Title: Machine Learned DB Components
Technical Area: Database
Database management system (DBMS) includes several components (like index, SQL optimizer, cache algorithm) that are critical for the system performance and storage cost. For example, the data volume is huge at Alibaba and it requires the DMBS to be able to identify and predict hot/cold data. Based on the prediction, hot/cold data can be separated and stored in different layers. Another example is the traditional cache algorithm (like LRU) is not an appropriate way to adapt different scenarios. It is rule based and caches data item without prediction. So the cache miss is not stable under different workload. And the maintenance for the cache structure is high as well as the storage cost.
The goal is to explore which components of a database system can be replaced by machine learning algorithm.
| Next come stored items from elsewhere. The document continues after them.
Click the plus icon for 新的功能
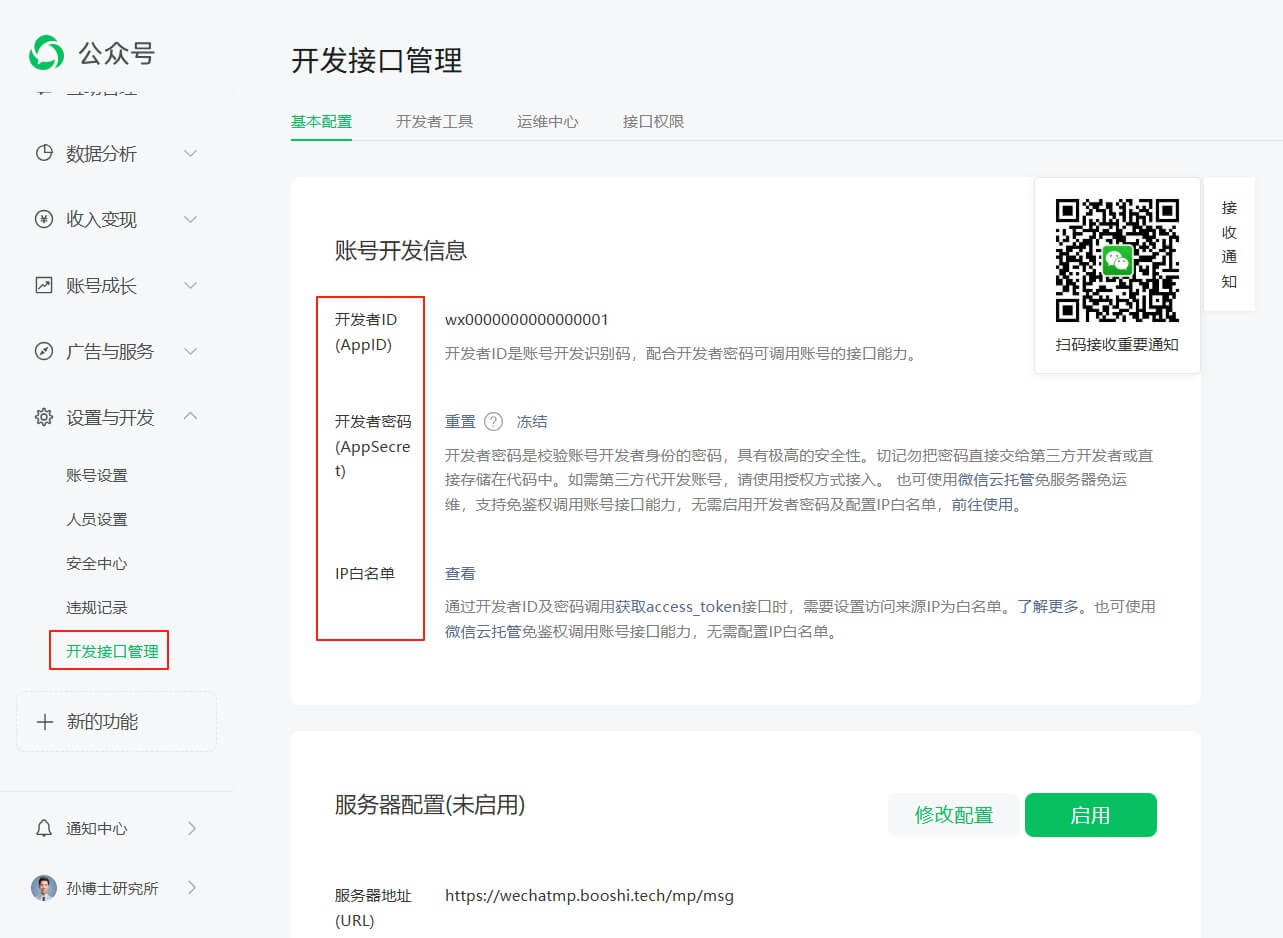The height and width of the screenshot is (938, 1283). point(44,722)
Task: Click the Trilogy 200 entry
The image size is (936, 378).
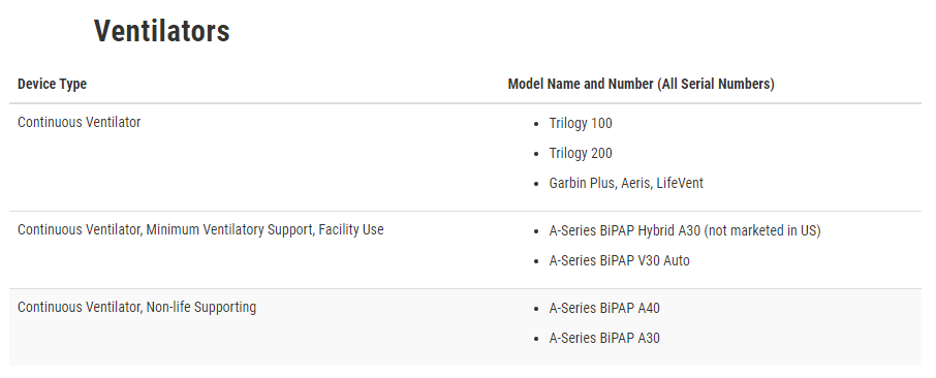Action: [x=581, y=153]
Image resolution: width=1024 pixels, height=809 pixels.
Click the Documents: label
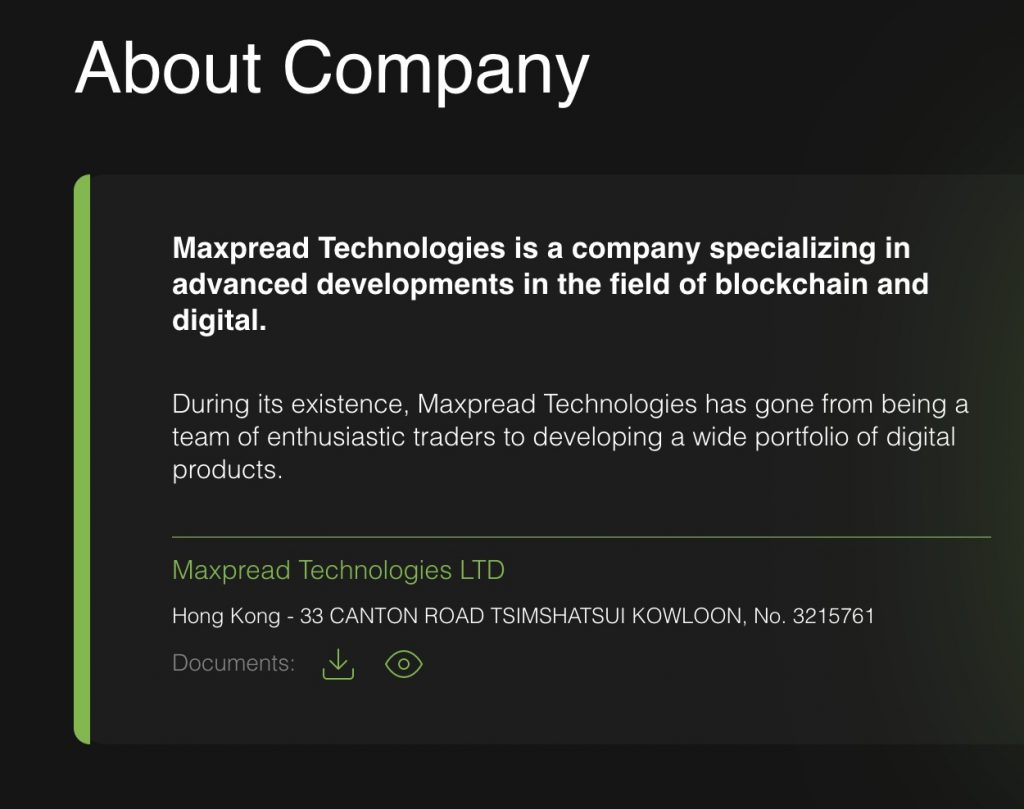(x=233, y=664)
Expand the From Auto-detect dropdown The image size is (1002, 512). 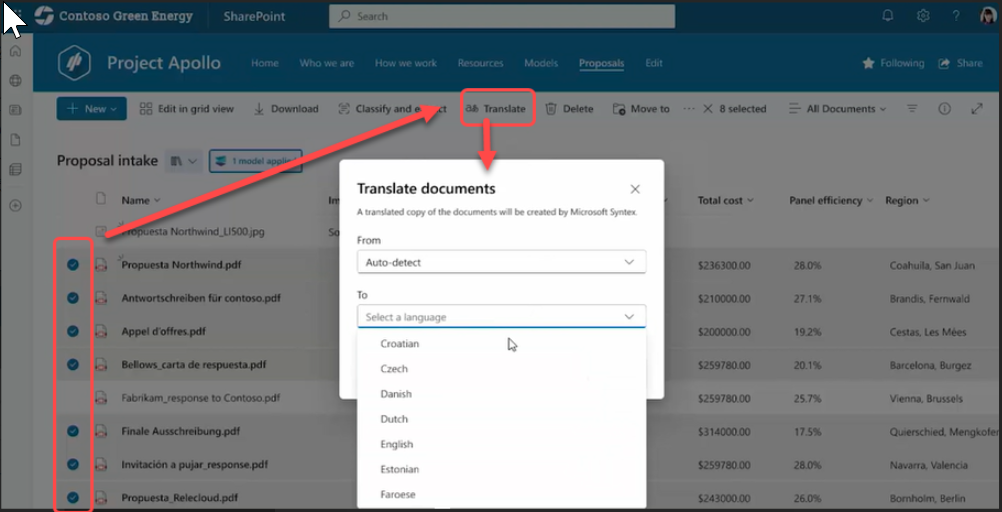[x=501, y=262]
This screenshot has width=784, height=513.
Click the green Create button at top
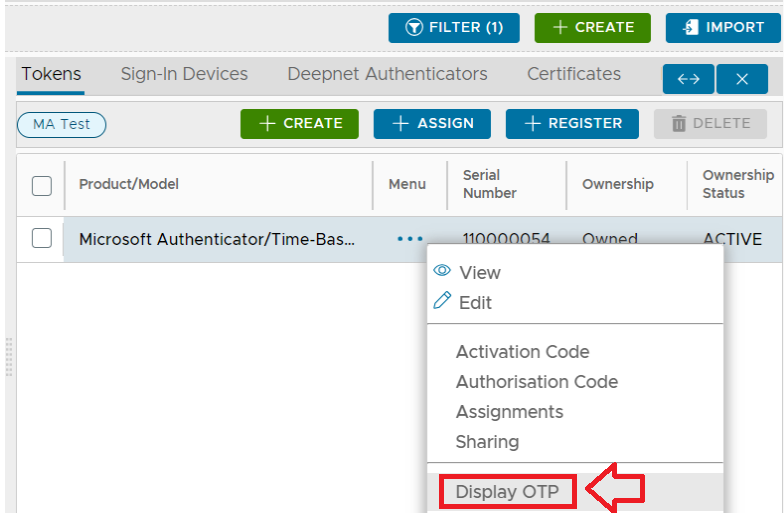[x=592, y=28]
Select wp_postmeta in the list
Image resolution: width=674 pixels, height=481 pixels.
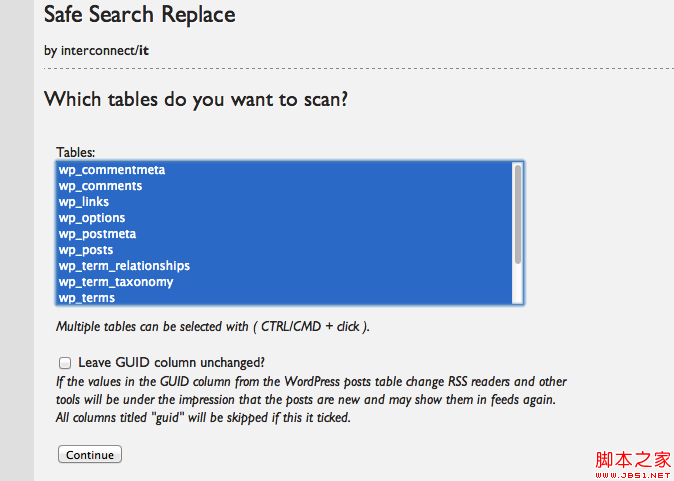[97, 234]
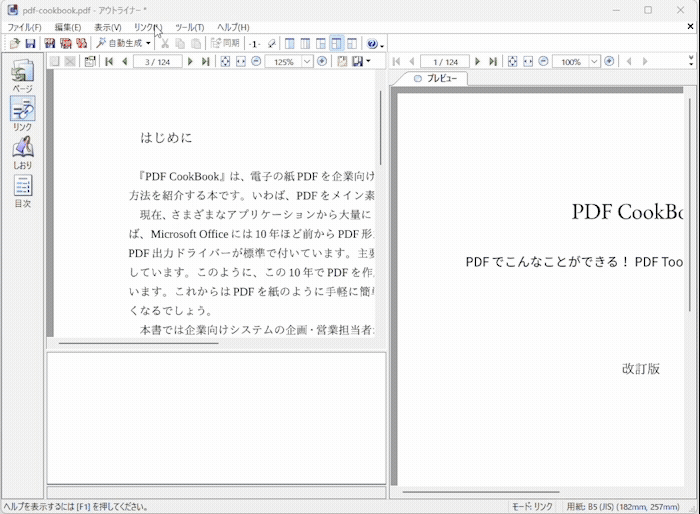This screenshot has width=700, height=514.
Task: Open the 125% zoom dropdown
Action: pyautogui.click(x=307, y=62)
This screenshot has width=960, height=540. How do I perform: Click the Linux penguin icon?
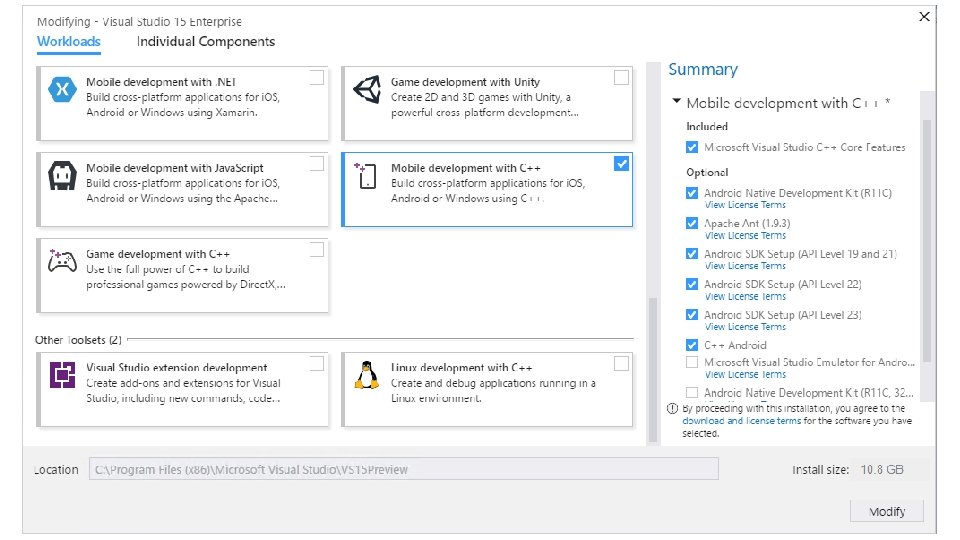coord(367,375)
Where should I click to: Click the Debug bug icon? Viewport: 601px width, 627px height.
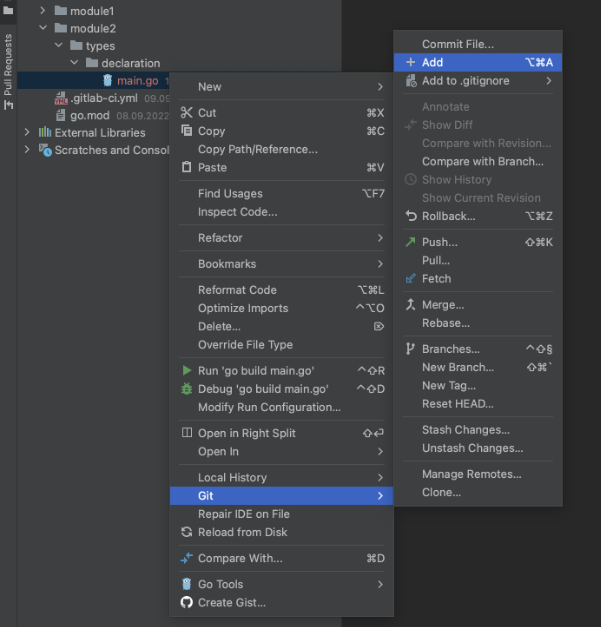pos(186,389)
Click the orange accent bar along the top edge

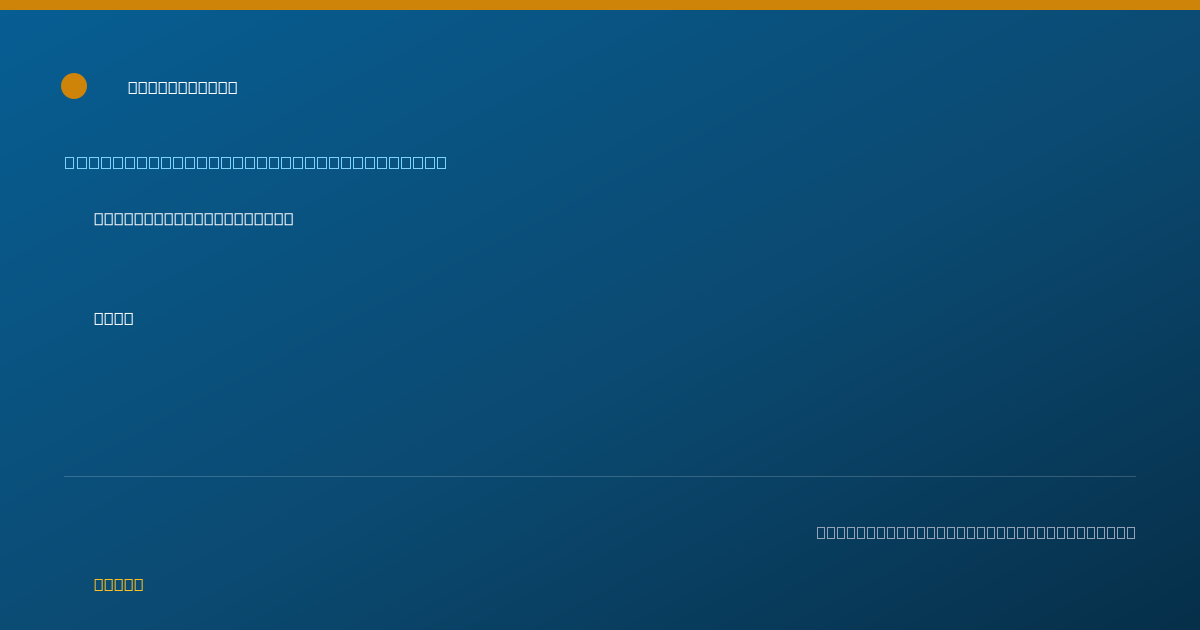600,5
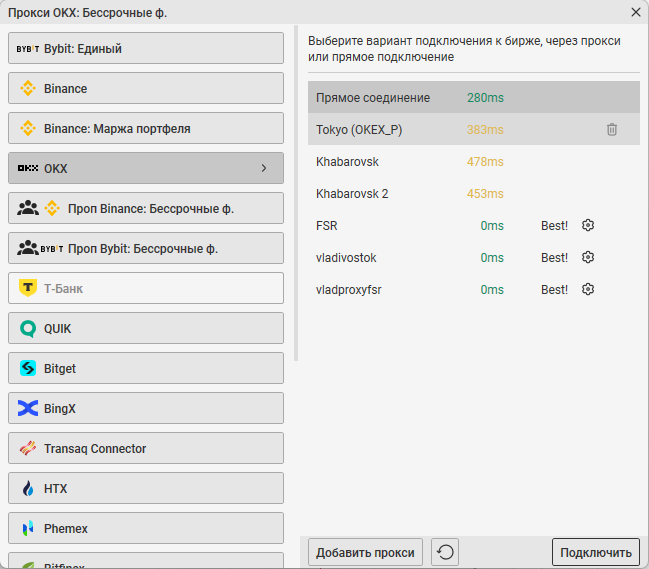Delete the Tokyo (OKEX_P) proxy with trash icon
The width and height of the screenshot is (649, 569).
tap(612, 130)
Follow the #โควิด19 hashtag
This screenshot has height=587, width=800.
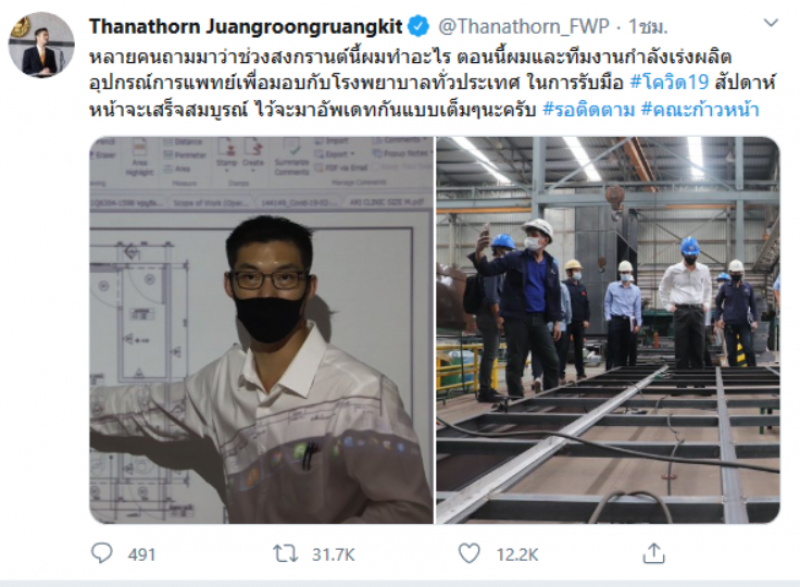point(669,82)
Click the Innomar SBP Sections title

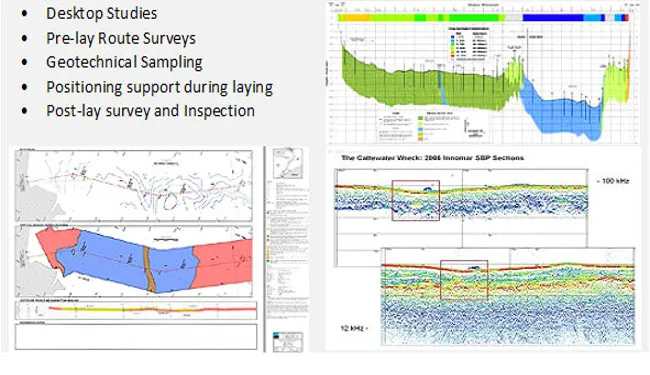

Specifically, the projects will focus on (but not limited to):
1. How we can identify and predict hot/cold data and store them with both access and storage efficiency.
As mentioned above, Alibaba has huge data that is touched by different access ratio. The data is supposed to be divided and stored in different layers to save storage cost. Several challenges should be addressed: 1) identify and predict hot and cold data which is the fundamental preparation for the storage and data layout; 2) tier and store hot and cold data in different layers (like DRAM, NVM, SSD, HDD) to save storage cost; 3) guarantee the access efficiency for online transaction processing including lookups, inserts and updates.
2. How we can replace cache algorithm with machine learning model.
Specifically, for LRU algorithm, the storage cost and maintenance is high. However, for machine learning algorithm, it requires training data as the preparation to perform classification and prediction, which is an issue for the initiation of the system since there is no history data with the startup. The project is supposed to handle such practical issues and replace LRU for Alibaba OLTP DBMS.
3. How we can replace index structure in DBMS and extend the design to support inserts and updates.
While there is an explosion in work on machine learning with index, the technical requirements to build models for Alibaba OLTP DBMS are quite different, where inserts and updates occur frequently. Most noticeably, we need to co-design the models with the systems component to ensure the stringent performance requirements, learning objectives, and space requirements.
Related Research Topics
- ML for system. The intersection of artificial intelligence, machine learning, and systems design.
- Workload (especially SQL workload) prediction and analysis.
- Time series data analysis.
- Clustering and classification for real time analysis.
- Reinforcement learning for online workload adaptation.